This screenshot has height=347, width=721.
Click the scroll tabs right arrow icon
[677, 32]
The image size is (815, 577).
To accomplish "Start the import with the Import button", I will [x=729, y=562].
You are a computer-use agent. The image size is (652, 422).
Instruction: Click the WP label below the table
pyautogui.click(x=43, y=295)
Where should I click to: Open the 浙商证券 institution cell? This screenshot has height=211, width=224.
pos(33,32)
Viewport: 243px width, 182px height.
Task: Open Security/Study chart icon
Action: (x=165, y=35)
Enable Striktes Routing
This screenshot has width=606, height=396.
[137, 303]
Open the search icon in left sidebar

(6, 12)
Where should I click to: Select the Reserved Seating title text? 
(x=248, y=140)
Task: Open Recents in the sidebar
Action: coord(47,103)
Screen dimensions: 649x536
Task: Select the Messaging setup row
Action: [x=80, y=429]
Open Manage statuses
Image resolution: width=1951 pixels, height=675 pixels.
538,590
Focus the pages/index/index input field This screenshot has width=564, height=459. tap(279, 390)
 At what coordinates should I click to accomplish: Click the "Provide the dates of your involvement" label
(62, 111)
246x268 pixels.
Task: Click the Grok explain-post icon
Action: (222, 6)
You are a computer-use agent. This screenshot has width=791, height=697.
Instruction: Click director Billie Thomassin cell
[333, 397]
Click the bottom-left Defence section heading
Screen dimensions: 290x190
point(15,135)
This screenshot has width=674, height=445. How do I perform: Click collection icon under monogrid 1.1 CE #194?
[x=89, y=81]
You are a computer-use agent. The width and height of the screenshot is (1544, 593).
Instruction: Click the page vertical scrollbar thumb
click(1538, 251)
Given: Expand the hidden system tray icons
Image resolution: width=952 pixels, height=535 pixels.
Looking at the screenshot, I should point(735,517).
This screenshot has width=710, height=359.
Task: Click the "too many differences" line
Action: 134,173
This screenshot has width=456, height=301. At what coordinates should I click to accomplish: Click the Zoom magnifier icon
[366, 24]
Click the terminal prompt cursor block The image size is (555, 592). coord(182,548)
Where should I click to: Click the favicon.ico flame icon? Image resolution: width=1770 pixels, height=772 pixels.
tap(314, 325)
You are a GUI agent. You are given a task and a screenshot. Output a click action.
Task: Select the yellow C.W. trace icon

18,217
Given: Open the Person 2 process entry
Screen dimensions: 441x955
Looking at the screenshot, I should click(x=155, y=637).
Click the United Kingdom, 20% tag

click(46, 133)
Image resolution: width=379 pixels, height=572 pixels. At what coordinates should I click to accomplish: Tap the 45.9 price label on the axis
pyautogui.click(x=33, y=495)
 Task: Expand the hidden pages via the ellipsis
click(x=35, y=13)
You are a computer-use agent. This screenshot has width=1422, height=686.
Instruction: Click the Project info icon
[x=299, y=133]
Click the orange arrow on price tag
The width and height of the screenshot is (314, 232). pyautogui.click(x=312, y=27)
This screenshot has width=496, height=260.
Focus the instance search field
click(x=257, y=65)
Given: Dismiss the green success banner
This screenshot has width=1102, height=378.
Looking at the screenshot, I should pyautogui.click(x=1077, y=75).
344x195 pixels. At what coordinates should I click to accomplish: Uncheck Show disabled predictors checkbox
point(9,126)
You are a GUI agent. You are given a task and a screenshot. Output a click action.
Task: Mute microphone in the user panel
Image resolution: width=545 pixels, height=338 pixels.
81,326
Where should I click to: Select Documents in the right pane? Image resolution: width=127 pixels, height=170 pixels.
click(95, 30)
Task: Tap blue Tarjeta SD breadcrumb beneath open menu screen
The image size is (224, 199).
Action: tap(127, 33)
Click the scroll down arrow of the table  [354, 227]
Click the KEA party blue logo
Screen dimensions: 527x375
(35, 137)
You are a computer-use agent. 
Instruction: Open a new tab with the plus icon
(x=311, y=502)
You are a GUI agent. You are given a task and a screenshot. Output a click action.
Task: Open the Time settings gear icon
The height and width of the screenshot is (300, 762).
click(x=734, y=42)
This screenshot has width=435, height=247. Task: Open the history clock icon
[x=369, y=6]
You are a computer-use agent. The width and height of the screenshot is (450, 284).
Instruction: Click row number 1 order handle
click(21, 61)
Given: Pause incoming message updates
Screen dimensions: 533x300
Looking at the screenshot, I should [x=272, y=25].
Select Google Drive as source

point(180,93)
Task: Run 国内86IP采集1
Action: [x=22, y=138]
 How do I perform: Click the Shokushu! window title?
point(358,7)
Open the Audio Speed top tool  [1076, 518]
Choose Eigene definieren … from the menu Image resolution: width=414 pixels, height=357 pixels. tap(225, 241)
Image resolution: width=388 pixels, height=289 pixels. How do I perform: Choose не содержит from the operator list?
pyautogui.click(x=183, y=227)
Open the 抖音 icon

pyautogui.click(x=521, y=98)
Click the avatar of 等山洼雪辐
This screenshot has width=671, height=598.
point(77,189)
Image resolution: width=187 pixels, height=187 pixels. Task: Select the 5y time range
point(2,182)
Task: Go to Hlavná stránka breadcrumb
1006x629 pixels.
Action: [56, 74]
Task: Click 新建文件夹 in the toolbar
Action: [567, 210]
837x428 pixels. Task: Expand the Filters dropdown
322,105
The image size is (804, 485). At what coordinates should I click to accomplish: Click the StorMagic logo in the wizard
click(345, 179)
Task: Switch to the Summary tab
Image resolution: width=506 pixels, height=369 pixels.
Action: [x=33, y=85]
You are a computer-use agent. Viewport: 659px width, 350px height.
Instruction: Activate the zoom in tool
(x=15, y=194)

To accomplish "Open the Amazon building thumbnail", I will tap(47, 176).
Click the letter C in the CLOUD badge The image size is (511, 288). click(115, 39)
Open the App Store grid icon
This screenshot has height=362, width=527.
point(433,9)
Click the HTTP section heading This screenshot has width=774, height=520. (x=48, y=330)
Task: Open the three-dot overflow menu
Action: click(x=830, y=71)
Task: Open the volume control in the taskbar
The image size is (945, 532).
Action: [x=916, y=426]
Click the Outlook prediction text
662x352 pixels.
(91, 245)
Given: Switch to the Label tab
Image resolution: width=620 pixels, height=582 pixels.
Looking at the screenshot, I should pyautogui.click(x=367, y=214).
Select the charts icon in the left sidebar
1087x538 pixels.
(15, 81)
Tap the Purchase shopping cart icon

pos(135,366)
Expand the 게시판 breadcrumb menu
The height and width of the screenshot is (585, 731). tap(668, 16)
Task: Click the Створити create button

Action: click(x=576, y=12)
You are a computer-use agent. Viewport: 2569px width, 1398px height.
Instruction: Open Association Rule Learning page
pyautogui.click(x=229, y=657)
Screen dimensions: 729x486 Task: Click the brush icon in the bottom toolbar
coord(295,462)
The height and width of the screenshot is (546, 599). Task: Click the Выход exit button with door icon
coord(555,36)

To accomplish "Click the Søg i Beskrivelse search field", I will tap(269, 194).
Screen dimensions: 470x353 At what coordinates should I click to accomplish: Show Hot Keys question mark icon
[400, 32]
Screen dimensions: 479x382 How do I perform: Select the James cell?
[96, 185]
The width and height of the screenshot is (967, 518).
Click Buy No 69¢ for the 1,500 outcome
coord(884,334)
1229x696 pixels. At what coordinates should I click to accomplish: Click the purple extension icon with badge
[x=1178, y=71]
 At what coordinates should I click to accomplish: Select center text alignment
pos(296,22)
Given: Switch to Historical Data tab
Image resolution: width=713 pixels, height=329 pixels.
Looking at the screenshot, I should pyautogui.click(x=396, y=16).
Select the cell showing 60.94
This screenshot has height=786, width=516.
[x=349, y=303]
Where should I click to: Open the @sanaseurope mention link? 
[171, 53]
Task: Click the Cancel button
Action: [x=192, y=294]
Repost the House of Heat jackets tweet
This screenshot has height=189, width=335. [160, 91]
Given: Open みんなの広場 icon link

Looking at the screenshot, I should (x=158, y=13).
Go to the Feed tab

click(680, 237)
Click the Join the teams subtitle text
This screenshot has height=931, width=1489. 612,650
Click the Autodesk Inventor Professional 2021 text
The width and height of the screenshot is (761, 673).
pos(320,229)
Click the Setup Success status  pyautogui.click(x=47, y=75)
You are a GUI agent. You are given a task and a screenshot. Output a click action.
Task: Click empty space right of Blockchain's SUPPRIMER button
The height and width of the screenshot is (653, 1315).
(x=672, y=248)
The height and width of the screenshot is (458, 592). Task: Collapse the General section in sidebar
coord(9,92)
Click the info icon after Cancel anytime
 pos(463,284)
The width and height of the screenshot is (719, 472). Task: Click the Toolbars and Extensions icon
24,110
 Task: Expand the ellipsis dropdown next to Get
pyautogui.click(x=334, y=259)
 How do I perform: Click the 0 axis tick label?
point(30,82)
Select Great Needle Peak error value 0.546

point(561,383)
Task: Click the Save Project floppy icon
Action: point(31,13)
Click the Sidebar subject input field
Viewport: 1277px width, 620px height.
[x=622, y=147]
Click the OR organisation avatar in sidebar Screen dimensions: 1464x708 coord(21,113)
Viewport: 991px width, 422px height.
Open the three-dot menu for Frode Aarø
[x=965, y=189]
════════════════════
- [TASK GOAL] What is needed is an exact copy of the lines from the one containing "Click the Setup" through the last line of the records, and nothing else.

- [WRITTEN ANSWER]
Click the Setup Success status  pyautogui.click(x=47, y=75)
You are a GUI agent. You are given a task and a screenshot. Output a click action.
Task: Click empty space right of Blockchain's SUPPRIMER button
The height and width of the screenshot is (653, 1315).
(x=672, y=248)
The height and width of the screenshot is (458, 592). Task: Collapse the General section in sidebar
coord(9,92)
Click the info icon after Cancel anytime
 pos(463,284)
The width and height of the screenshot is (719, 472). Task: Click the Toolbars and Extensions icon
24,110
 Task: Expand the ellipsis dropdown next to Get
pyautogui.click(x=334, y=259)
 How do I perform: Click the 0 axis tick label?
point(30,82)
Select Great Needle Peak error value 0.546

point(561,383)
Task: Click the Save Project floppy icon
Action: point(31,13)
Click the Sidebar subject input field
Viewport: 1277px width, 620px height.
[x=622, y=147]
Click the OR organisation avatar in sidebar Screen dimensions: 1464x708 coord(21,113)
Viewport: 991px width, 422px height.
Open the three-dot menu for Frode Aarø
[x=965, y=189]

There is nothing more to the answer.